■ EXERCISE INPUT:
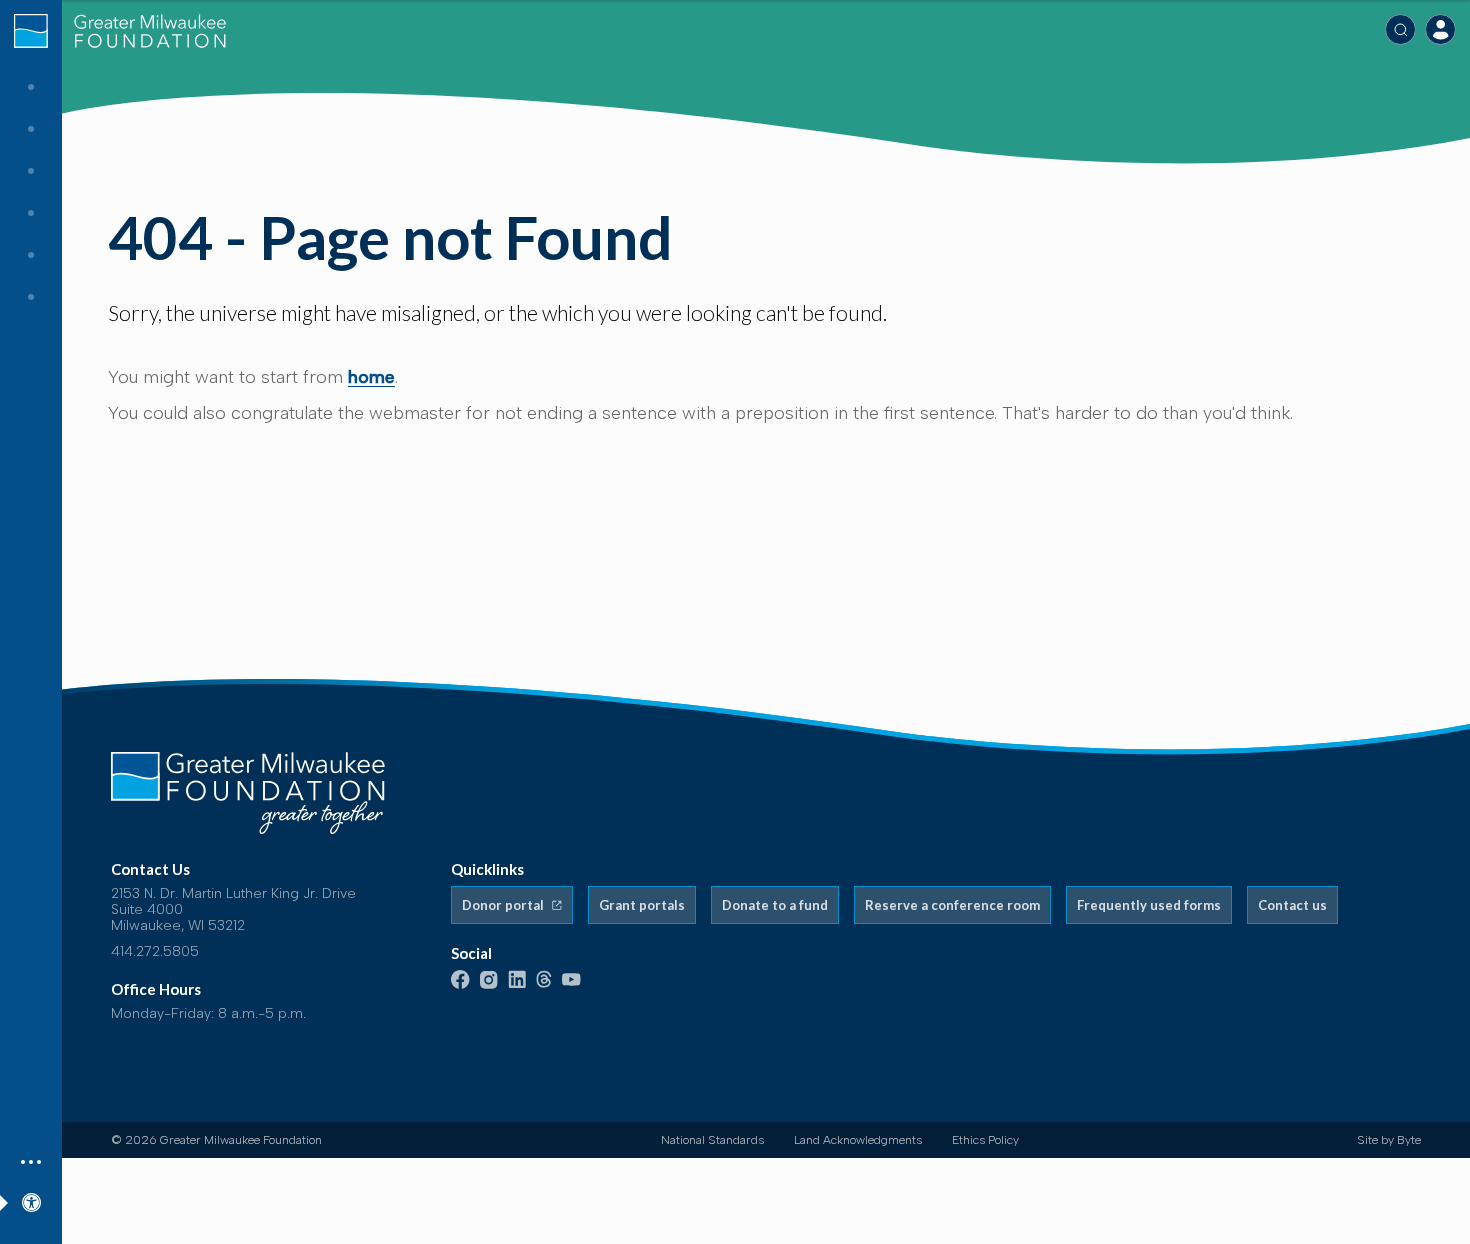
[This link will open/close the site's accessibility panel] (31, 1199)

==

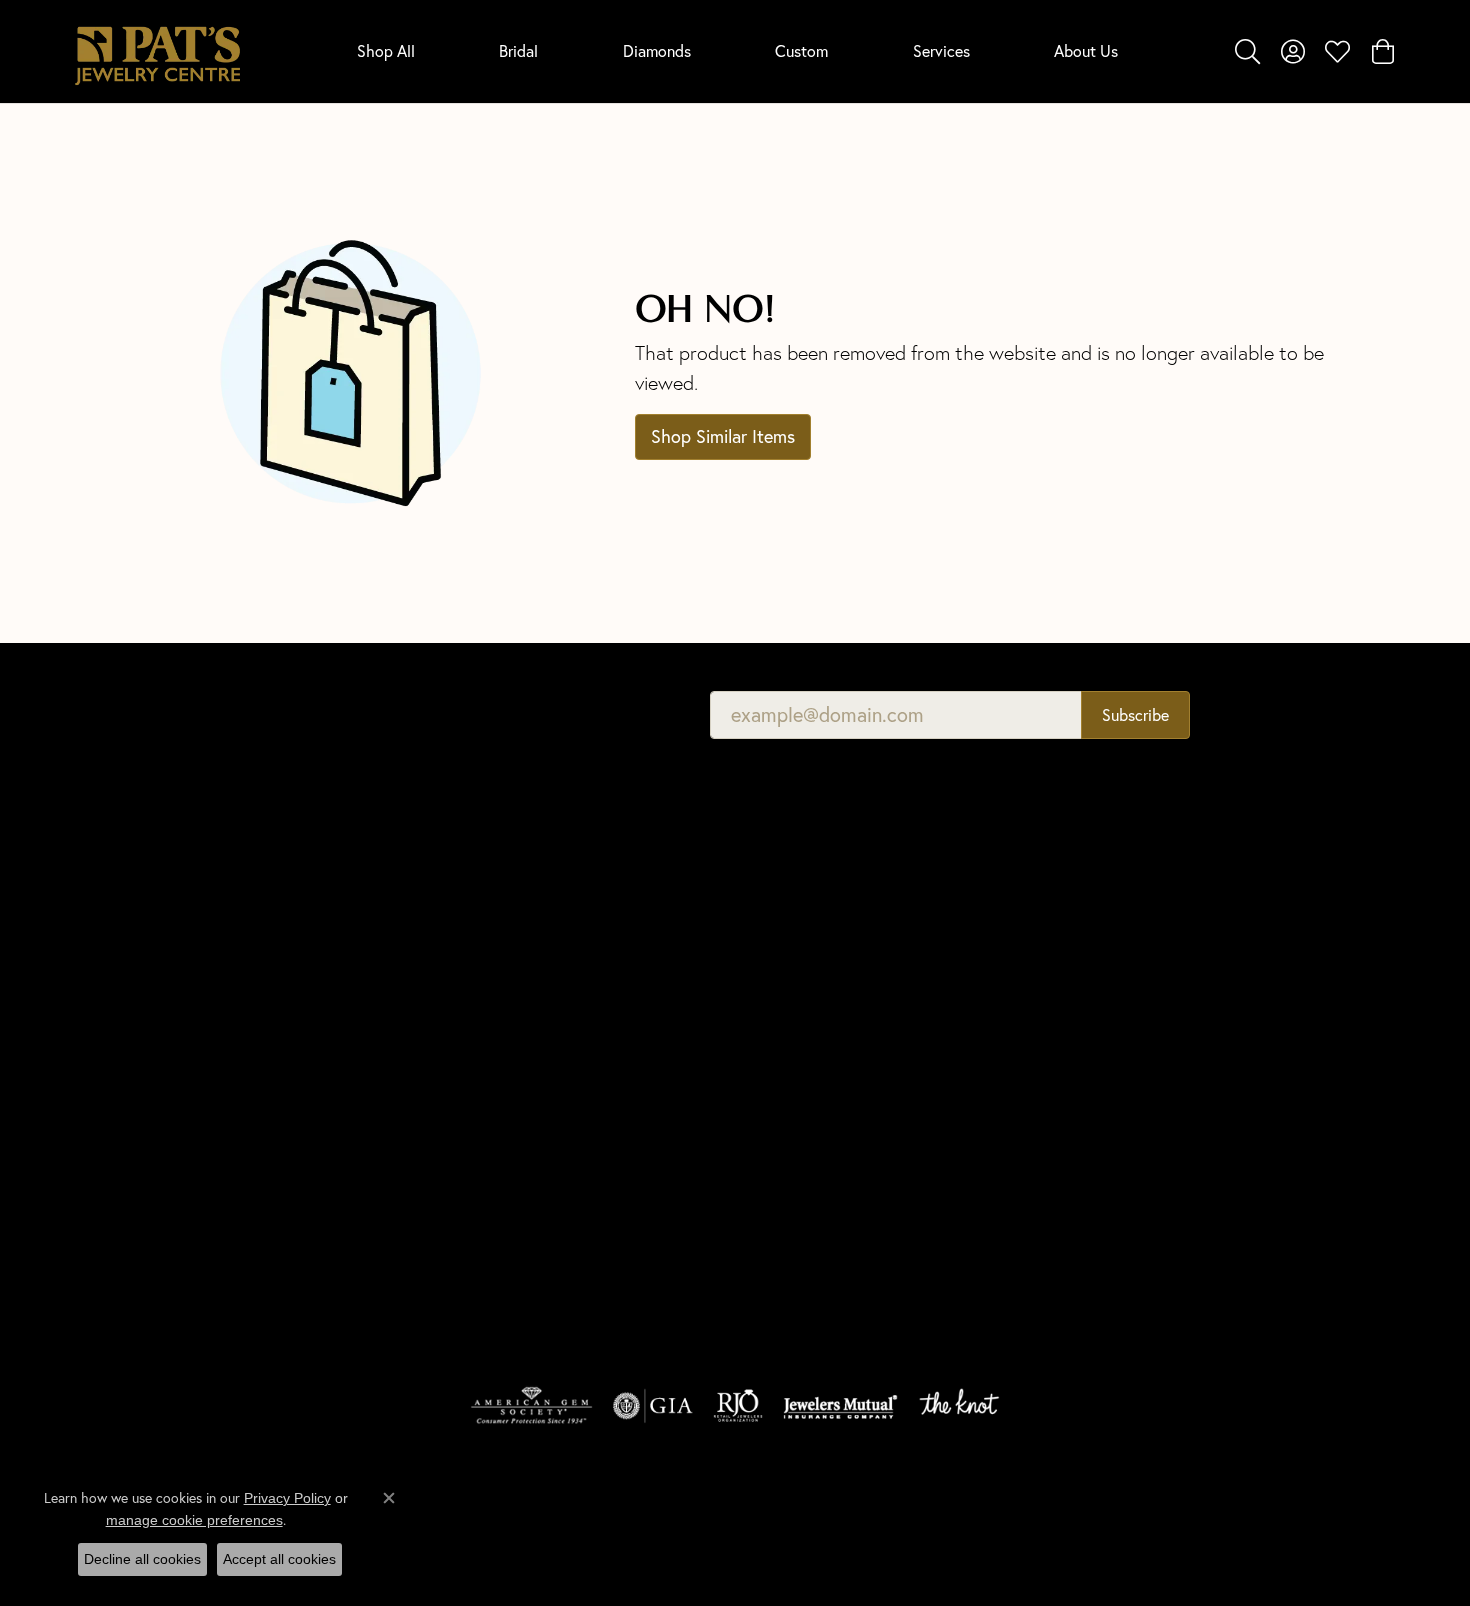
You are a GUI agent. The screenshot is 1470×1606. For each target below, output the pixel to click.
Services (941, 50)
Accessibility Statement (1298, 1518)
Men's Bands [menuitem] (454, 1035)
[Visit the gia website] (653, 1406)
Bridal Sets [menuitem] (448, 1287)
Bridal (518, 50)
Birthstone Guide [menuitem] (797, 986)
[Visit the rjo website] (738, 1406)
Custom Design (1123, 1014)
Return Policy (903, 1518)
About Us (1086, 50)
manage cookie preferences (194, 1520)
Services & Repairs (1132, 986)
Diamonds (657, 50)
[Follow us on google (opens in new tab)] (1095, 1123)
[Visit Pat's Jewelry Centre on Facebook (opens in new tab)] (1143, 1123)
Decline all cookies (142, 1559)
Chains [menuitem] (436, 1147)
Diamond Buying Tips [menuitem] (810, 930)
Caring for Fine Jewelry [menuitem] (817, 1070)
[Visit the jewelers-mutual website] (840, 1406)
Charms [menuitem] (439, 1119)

■ WHAT TO DO: List every line in the records above that contains the word "menuitem".

■ SOLVED EXERCISE:
Men's Bands [menuitem] (454, 1035)
Bridal Sets [menuitem] (448, 1287)
Birthstone Guide [menuitem] (797, 986)
Chains [menuitem] (436, 1147)
Diamond Buying Tips [menuitem] (810, 930)
Caring for Fine Jewelry [menuitem] (817, 1070)
Charms [menuitem] (439, 1119)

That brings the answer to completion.